Diferentes tomas a color y en escala de grises de diferentes secciones de la pintura
Crédito: Pablo Picasso’s Estate. VEGAP. Madrid, 2020.

Pablo Picasso usó prácticamente los mismos materiales para crear cuatro pinturas inspiradas en los Ballets Rusos que, además de populares, terminaron llamando la atención de los científicos por diferencias notorias en su degradación con el tiempo.

Y tras echar un vistazo y examinar posibles factores mecánicos, el equipo llegó a la conclusión de la interacción entre los pigmentos y los aglutinantes marcaron la diferencia. Sus hallazgos se presentan en un artículo publicado en la revista SN Applied Sciences.

Bajo las mismas condiciones, pero con diferentes niveles de degradación

El artista pintó sus cuadros en el verano de 1917 usando una variedad de materiales que incluyeron pigmentos, aceites secantes, pegamento animal, además de lienzos. La obra se mantuvo en la casa familiar de Picasso hasta 1970, momento en el que fueron donadas al Museu Picasso de Barcelona.

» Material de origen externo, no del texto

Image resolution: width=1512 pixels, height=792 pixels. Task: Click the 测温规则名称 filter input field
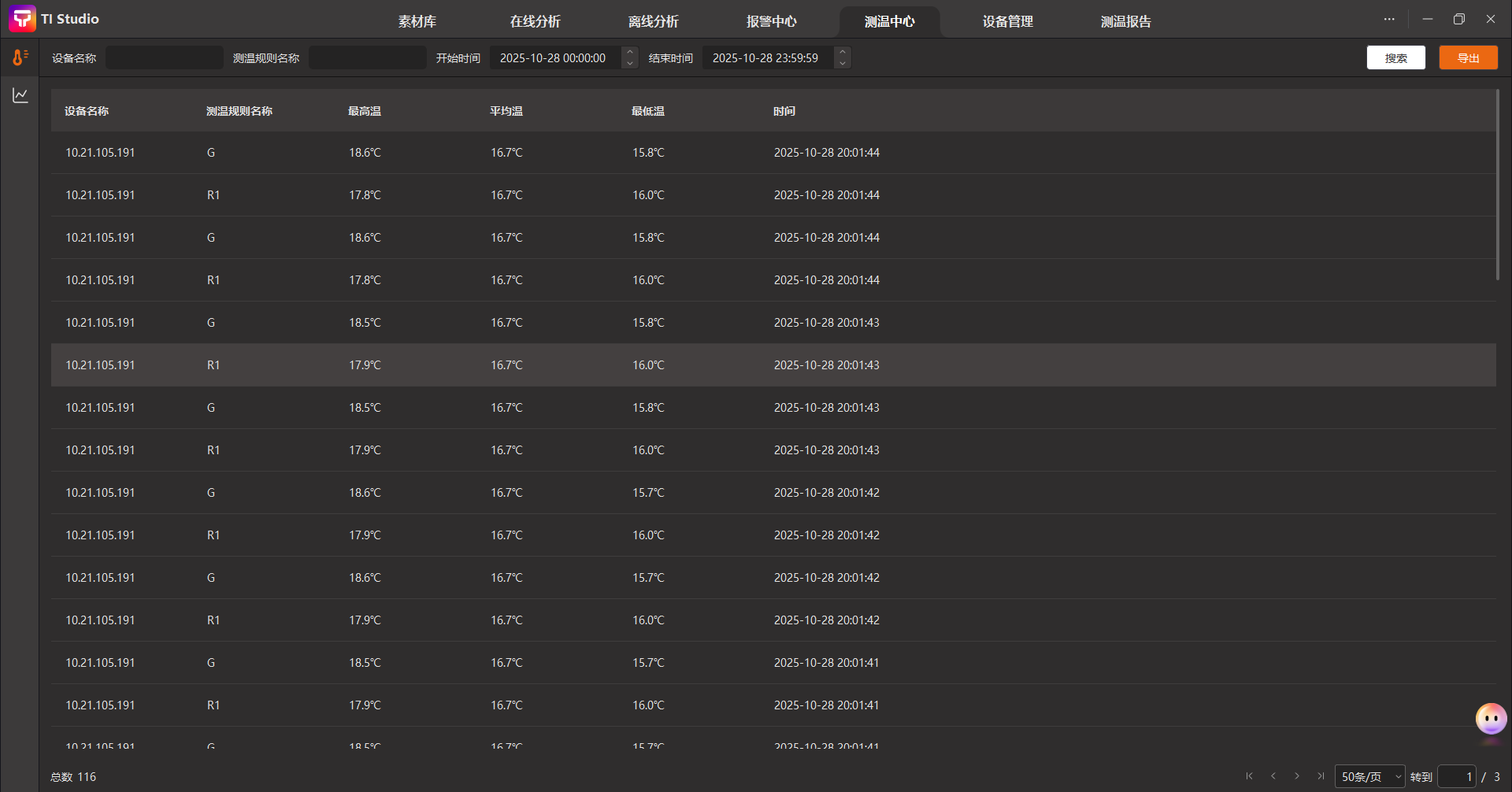[367, 57]
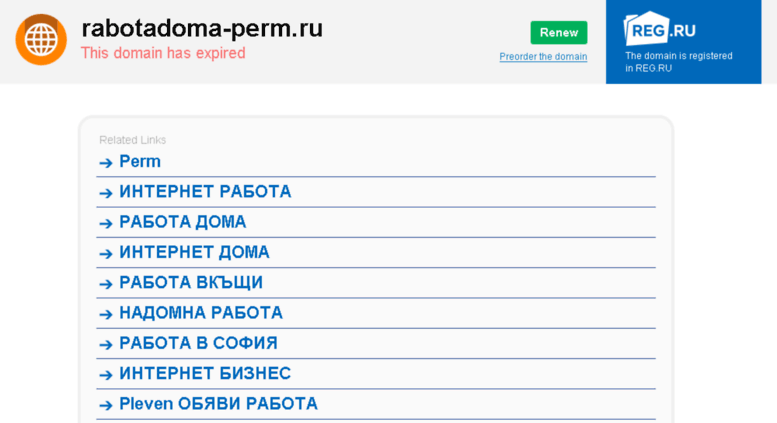Follow the РАБОТА В СОФИЯ link
777x423 pixels.
click(199, 343)
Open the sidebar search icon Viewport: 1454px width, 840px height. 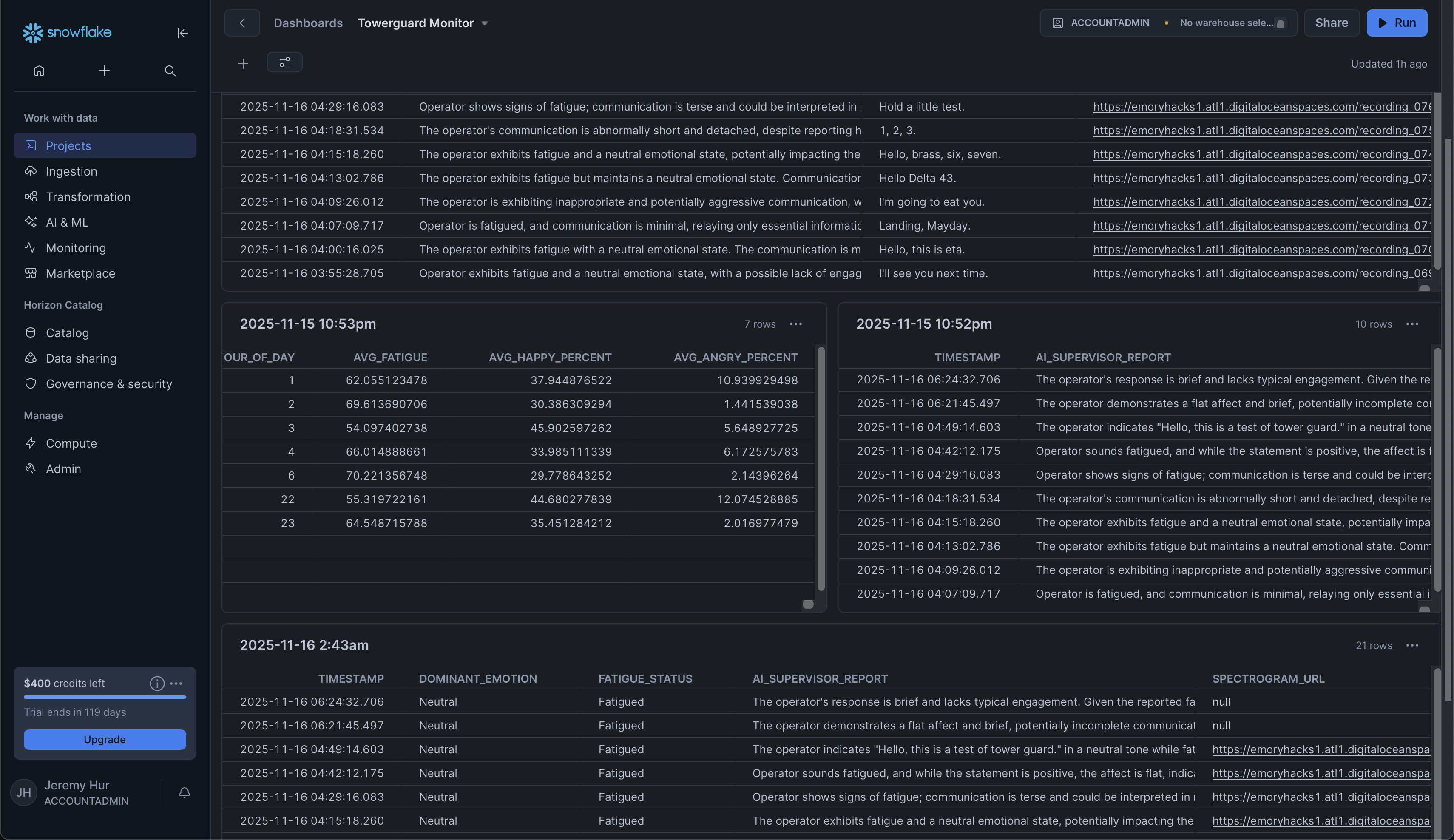(x=170, y=71)
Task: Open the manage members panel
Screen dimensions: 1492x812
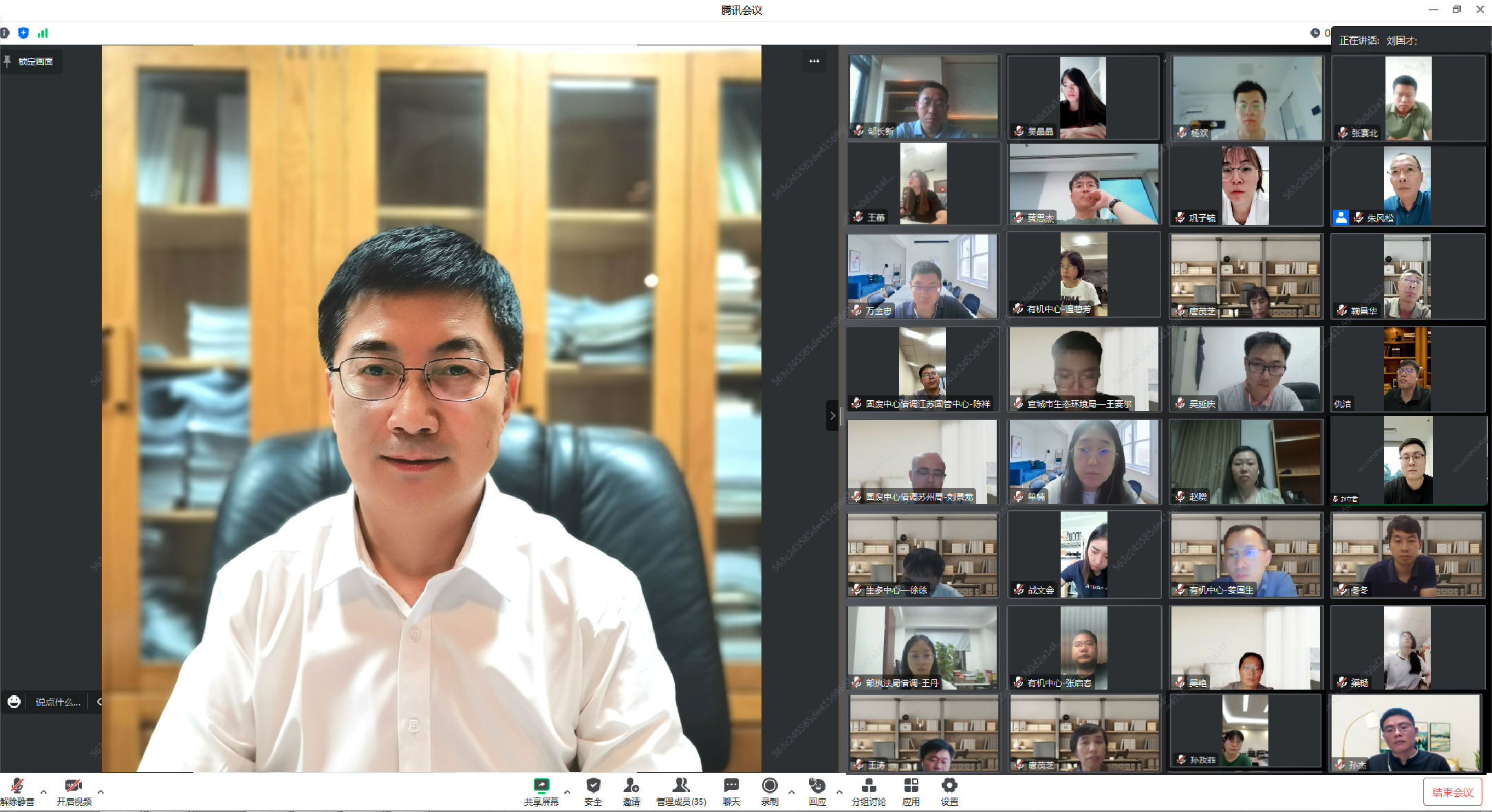Action: pyautogui.click(x=681, y=786)
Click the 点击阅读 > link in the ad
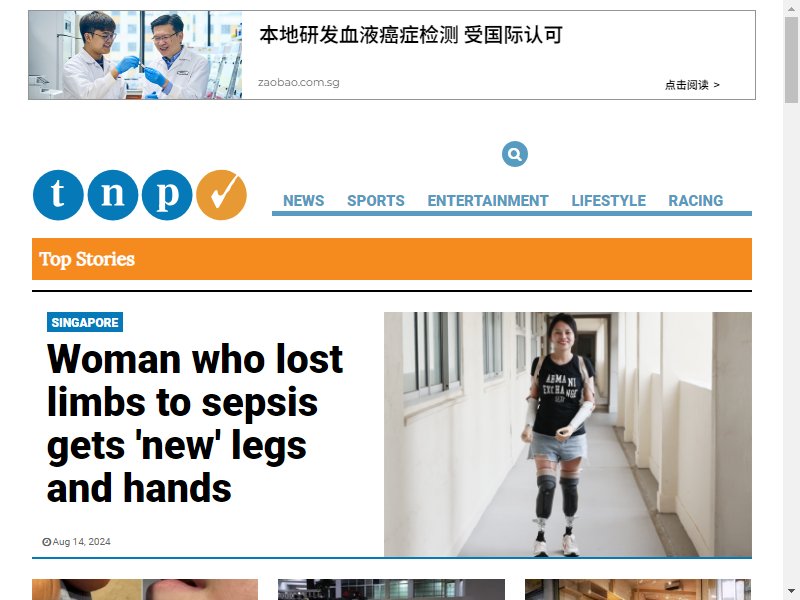The height and width of the screenshot is (600, 800). coord(692,85)
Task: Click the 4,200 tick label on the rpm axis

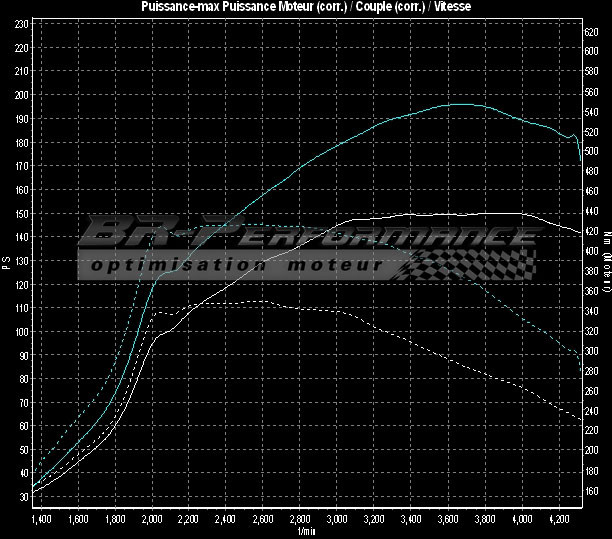Action: (559, 521)
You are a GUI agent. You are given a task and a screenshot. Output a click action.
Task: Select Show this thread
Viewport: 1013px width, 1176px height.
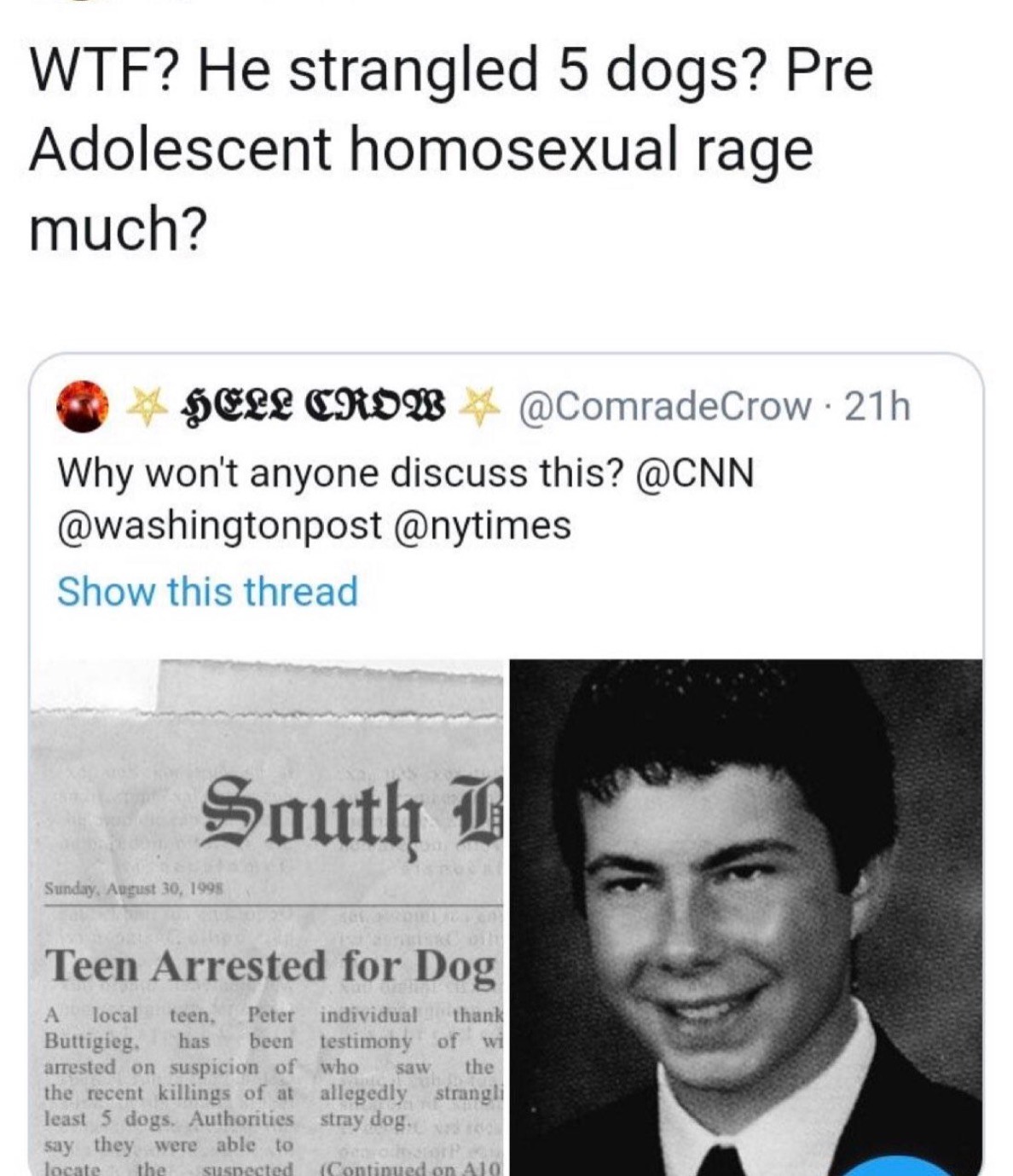click(x=207, y=591)
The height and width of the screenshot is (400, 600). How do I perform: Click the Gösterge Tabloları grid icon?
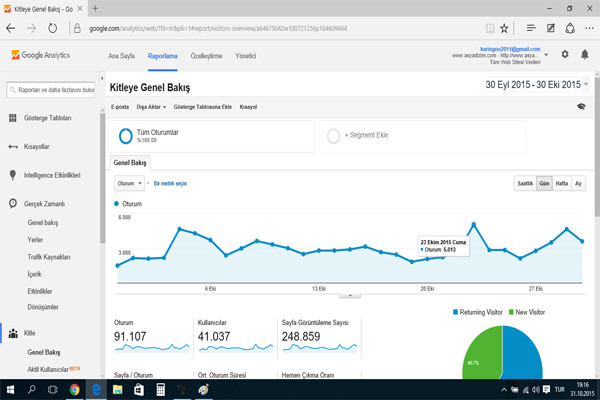click(13, 118)
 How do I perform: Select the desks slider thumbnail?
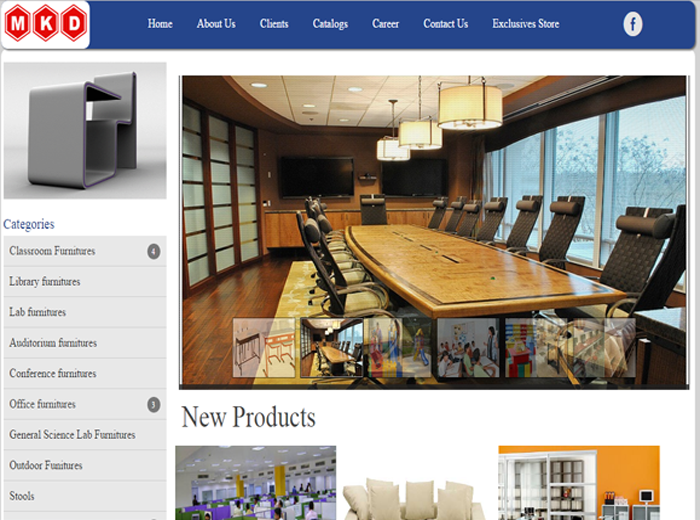[x=264, y=347]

Pero un siglo después de su creación, el cuadro titulado “Hombre sentado” de Picasso mostró un nivel de degradación mucho mayor que las otras tres pinturas de la serie; esto llevó al museo a tomar medidas para restaurarlo. Pero antes acudieron a un grupo de científicos para que determinaran qué factores hicieron que las pinturas se degradaran a una rapidez diferente a pesar de haber sido pintadas en el mismo año y con los mismos materiales.

Pintura semisintética y pegamento

Imagen a color de la pintura "Hombre sentado" de Pablo Picasso.
“Hombre sentado” de Pablo Picasso. Crédito: Museu Picasso, Barcelona.

Para ello, usaron un enfoque que combinó el estudio de la química y de los procesos de degradación físico-mecánicos con tecnología avanzada y de manera no invasiva. Dicho de forma más simple, exploraron la correlación entre los materiales usados por el artista y las condiciones en que se usaron. Gracias a ello pudieron indagar en cada capa de la pintura y obtener información imposible de detectar a simple vista.

Los investigadores descubrieron que Picasso usó pinturas al óleo que contenían aceite de linaza tradicional y menos aceites secantes, como los aceites de cártamo y girasol. Puede que incluso empleara pintura semisintética, un material que no era nada común en aquel momento.

El análisis por capas reveló que Picasso pintó sobre un lienzo de algodón aplicando dos capas de fondo: la primera con pegamento animal y la segunda con aceite seco, en ambos casos mezclando varios pigmentos como plomo lanco, barita y zinc.

“Jabones metálicos” detrás de la degradación de la pintura de Picasso

También encontraron lo que llamaron “jabones metálicos” que al parecer tenían una cuota de responsabilidad en la degradación de las pinturas de Picasso. Los jabones metálicos no son más que compuestos resultantes de la interacción entre el aglutinante y algunos iones liberados por los pigmentos, pero pueden causar daños tanto a nivel estético como en términos de estabilidad química y mecánica.

Puede que haya pasado algo similar con las películas de pintura por debajo. Pero además de la interacción entre el pigmento y el aglutinante, otros factores como las diferencias de espesor de la pintura hayan hecho a una obra más vulnerable que otras a las mismas condiciones ambientales.

Esta es la primera vez que un estudio aborda los factores influyentes en la degradación mecánica de las pinturas de Picasso de manera científica, analítica y diagnóstica. Gracias a sus resultados, los encargados del museo podrán mejorar las estrategias de conservación tanto de estas como de otras obras.